When I asked why, I got weird answers from city officials. These answers make it sound as if people in the city of Sacramento see Juneteenth as part of their community.
In case you didn’t know, Juneteenth is celebrated today and is a federal holiday. It commemorates the emancipation of Black Americans in Texas on June 19. 1865. These were the last slaves freed after the Civil War. In Tennessee, where I’m from, Juneteenth is an important day.
It’s a state holiday. City offices and services will be closed in Memphis and Nashville, and many other cities in Tennessee.
In California, Los Angeles, San Jose, San Diego and San Francisco observe Juneteenth. It’s a state holiday here, and workers are allowed to take it as a personal day. That’s fitting given that the state officially apologized last year for “being the beneficiary of the forced enslavement of African slaves brought to California,” among many other abuses visited upon slaves and their descendants in California.
All of this makes the lack of official recognition of Juneteenth in the city of Sacramento all the more strange.

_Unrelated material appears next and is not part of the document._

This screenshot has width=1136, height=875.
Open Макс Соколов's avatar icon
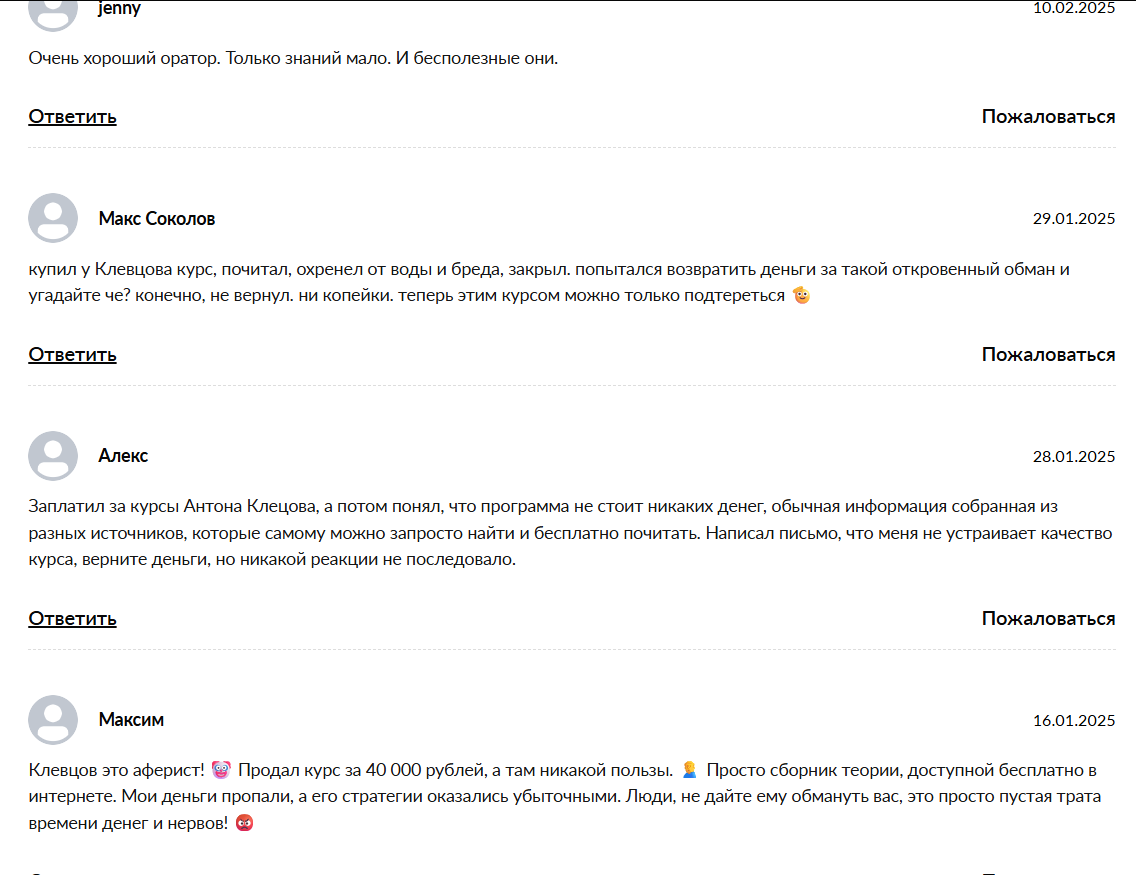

On Tuesday, the city council met for its last meeting before Juneteenth. Mayor Kevin McCarty honored Eritrean Independence Day, which was on May 24. The day honors when the tiny African country of Eritrea voted in 1991 to separate from the country of Ethiopia. The council then acknowledged World Refugee Day.
What wasn’t on the agenda was any acknowledgment of Juneteenth. At the end of the council meetings, members mentioned events that would be held to celebrate the day, but no formal presentation of the holiday.
This is only one aspect highlighting the city’s terrible failure to acknowledge Juneteenth.
City Council members Rick Jennings and Caity Maple introduced a proposal last year to make Juneteenth a paid holiday. It has been collecting dust, waiting for an official vote.
In a March article by the Bee, a spokesperson for Council Member Caity Maple, who represents the historic Black neighborhood of Oak Park, said that the holdup was due to labor negotiations with unions.
This has to be the lamest effort by a city to complete the simple act of acknowledging a holiday that is celebrated by people throughout the Sacramento community. City workers deserve to have a day off to celebrate a day of freedom.
Sacramento County is known as being more politically moderate to conservative than the city of Sacramento. Yet nothing seemed to impede the county from recognizing the importance of Juneteenth.
Why can’t the city see how easy it would be to win this? Is this part of a pattern in our city?
They just had to pay Black Lives Matter protesters $350,000 in a settlement in a misconduct case involving the Sacramento Police Department was accused of misconduct. It was also reported that they just hired a woman to lead their animal shelter that has a documented past of bullying Black workers.
Why doesn’t the city fly the Juneteenth flag outside City Hall like they do with the rainbow flag for Pride Month?
Celebrating Juneteenth won’t solve all the issues that Sacramento faces with the Black community, but it at least says that we acknowledge the freedom of Black America from generations of slavery.
Telling the right story
We’re currently in a time where the federal government is rewriting American history by removing Black icons like Jackie Robinson from websites, to renaming U.S. Navy ships after Confederate generals who owned slaves and fought to keep them in bondage.
Sacramento, tell the story of freedom with courage and pride. If someone from outside our community questions it, let us answer with resounding support for our community, who passionately celebrate and honor Juneteenth.
Or watch as its story gets an inaccurate and harmful retelling.